Das Genom des Tieres wurde [4][mit der Genschere Crispr/Cas] an insgesamt
zehn Stellen verändert. Zellen wurden umprogrammiert, damit sie bestimmte
Zucker nicht bilden, die das menschliche Immunsystem als fremd erkennt; das
Herz wurde am Wachstum gehindert, damit es nicht zu groß für den
menschlichen Körper wird; insgesamt wurden vier Gene abgeschaltet, sechs
menschliche Gene hinzugefügt. Dürfen Menschen andere Lebewesen nach ihren
eigenen Bedürfnissen genetisch verändern?
Das machen sie mit traditioneller Züchtung auch schon. Alle modernen Nutz-
und Haustiere sind Ergebnis von Züchtung und wurden nach menschlichen
Bedürfnissen verändert. Wir müssen hier verschiedene Güter abwägen,
speziell den Schutz von Tieren gegen die Rettung von Menschenleben. Das
Ziel, Menschenleben zu retten, ist so hochwertig, dass es rechtfertigt,
Tiere zu gebrauchen. Eine ethische Bewertung ist immer dann nötig, wenn ein
Konflikt auftaucht.
Wenn Sie etwa ein Verbrechen beurteilen, brauchen Sie in der Regel keinen
Ethiker, da ist die Sache klar. Aber in der Frage von Xenotransplantationen
ist das nicht so: Sie müssen erstens Güter abwägen – Tierschutz gegen die
Rettung von Menschenleben. Und zweitens vergleichen: Wozu nutzen wir Tiere
sonst noch? Solange eine Gesellschaft entscheidet, dass es erlaubt und
vertretbar ist, Tiere zu essen und tierische Produkte wie Leder oder
Knochen zu nutzen, ist es auch vertretbar, ihre Organe zu verwenden.

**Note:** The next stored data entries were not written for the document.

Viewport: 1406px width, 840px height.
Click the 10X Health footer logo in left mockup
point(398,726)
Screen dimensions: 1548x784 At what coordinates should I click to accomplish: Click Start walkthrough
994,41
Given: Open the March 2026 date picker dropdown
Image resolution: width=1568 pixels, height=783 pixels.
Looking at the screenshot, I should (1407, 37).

Ob es ethisch vertretbar ist, Tiere zu essen oder zu töten, um ihr Fell zu
verarbeiten, darüber wird aber intensiv gestritten …
Ich halte es eher für ethisch vertretbar, ein Tier für eine Organentnahme
zu töten als dafür, einen Gürtel aus ihm herzustellen oder es aufzuessen.

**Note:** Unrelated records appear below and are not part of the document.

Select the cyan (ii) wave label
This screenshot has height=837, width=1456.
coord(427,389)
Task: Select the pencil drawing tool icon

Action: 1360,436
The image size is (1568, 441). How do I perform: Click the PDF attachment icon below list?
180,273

Für Fleisch als Nahrungsmittel gibt es schließlich Alternativen. Diese Wahl
hat ein todkranker Mensch nicht. Ich sehe aber auch gar nicht, dass die
Gesellschaft es grundsätzlich in Frage stellt, Tiere zu essen oder zu
nutzen.
Es gibt natürlich eine Diskussion über Massentierhaltung, das müssen Sie
aber voneinander trennen. Die meisten Formen der Massentierhaltung sind
ethisch sehr problematisch, weil darin Tiere leiden, übermäßiger
Fleischkonsum Menschen schadet und zu ökologischen Problemen wie dem
Klimawandel beiträgt. Wenn Schweine für Organentnahmen gezüchtet und dabei
so gehalten werden, dass sie nicht leiden, ist das ethisch zu
rechtfertigen.
Dürfen wir Tiere mit steigenden Möglichkeiten durch wissenschaftlichen
Fortschritt unbegrenzt nutzen?
Die Grenze setzt uns zum einen die Leidensfähigkeit und das Lebensinteresse
der Tiere. Das spricht zum Beispiel dagegen, sie in zu engen Ställen ohne
Bewegungs- und damit Entfaltungsmöglichkeiten einzusperren. Das ist ein
wesentliches ethisches Argument gegen die meisten Formen einer
Massentierhaltung.
Das können wir im Fall der Zucht für Organentnahmen aber sogar umgehen. Wir
können die Schweine gentechnisch so verändern, dass wir ihr
Schmerzempfinden und ihre Intelligenz senken. Diese Wesen hätten dann noch
das Genom eines Schweins; wir könnten aber darüber streiten, ob es sich
noch um Schweine handelt.
Puh. Das klingt erst mal fürchterlich, quasi empfindungslose Zwischenwesen,
ein Schwein mit Menschengenen …
… wieso klingt das fürchterlich? Unser Genom gleicht denen vieler
Lebewesen. Die Ähnlichkeit erstreckt sich nicht auf Primaten oder höhere
Säugetiere wie Schweine. Auch das Genom von Mensch und Fadenwurm
unterscheidet sich deutlich geringer, als wir das lange dachten. Wir
sollten konkret darauf achten, Leiden bei Tieren zu lindern.
Warum konzentriert sich die Wissenschaft nicht lieber gleich darauf,
künstliche Organe zu züchten? Fleisch aus der Petrischale gibt es doch auch
schon.
Organe sind deutlich komplexer als ein Steak. Es ist derzeit nicht
absehbar, dass Herzen oder gar ungleich kompliziertere Organe wie Nieren
oder Lebern künstlich erzeugt werden könnten. Darum ist es derzeit klar:
Wir werden absehbar einen bestehenden Organismus benötigen, damit
transplantierbare Organe wachsen können.